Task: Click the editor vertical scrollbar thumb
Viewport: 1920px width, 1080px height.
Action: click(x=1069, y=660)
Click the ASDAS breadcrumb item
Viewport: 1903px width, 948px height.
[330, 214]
-=-=-=-=-
Aim: Rewrite all the records with "editor" changed to "sidebar" and everything else left the same.

Output of the task:
Task: Click the sidebar vertical scrollbar thumb
Viewport: 1920px width, 1080px height.
Action: click(x=1069, y=660)
Click the ASDAS breadcrumb item
Viewport: 1903px width, 948px height.
[330, 214]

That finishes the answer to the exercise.